- **PROBLEM TO WORK ON**
Give again the lines of the data from its first line through the line with "You are a computer-use agent. This". Change nothing.

- **Entries taken from a collection**
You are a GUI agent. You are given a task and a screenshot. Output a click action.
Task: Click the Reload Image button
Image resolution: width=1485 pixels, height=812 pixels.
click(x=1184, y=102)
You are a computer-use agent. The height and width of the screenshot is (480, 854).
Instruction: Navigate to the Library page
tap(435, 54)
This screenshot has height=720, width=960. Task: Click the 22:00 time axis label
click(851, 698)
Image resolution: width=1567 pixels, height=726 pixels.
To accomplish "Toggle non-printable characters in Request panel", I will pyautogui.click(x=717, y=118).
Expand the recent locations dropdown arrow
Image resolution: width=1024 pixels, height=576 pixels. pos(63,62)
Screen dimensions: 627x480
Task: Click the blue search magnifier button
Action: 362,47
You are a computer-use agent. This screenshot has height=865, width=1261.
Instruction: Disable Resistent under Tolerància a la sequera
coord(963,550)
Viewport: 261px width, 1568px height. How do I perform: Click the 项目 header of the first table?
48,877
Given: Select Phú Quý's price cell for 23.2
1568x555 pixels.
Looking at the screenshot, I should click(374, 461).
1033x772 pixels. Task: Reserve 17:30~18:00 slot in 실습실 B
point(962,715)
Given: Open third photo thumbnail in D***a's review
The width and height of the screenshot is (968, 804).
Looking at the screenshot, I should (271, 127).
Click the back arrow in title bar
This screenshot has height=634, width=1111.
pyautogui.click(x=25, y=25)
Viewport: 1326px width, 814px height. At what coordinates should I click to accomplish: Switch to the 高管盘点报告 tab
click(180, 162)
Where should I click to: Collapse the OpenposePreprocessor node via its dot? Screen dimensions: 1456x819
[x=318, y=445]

- **WRITTEN ANSWER**
You are a GUI agent. You are given a task and a screenshot. Output a click action.
Task: Click the Reload Image button
Image resolution: width=1485 pixels, height=812 pixels.
click(x=1184, y=102)
You are a computer-use agent. The height and width of the screenshot is (480, 854).
Instruction: Navigate to the Library page
tap(435, 54)
This screenshot has height=720, width=960. Task: Click the 22:00 time axis label
click(851, 698)
Image resolution: width=1567 pixels, height=726 pixels.
To accomplish "Toggle non-printable characters in Request panel", I will pyautogui.click(x=717, y=118).
Expand the recent locations dropdown arrow
Image resolution: width=1024 pixels, height=576 pixels. pos(63,62)
Screen dimensions: 627x480
Task: Click the blue search magnifier button
Action: 362,47
You are a computer-use agent. This screenshot has height=865, width=1261.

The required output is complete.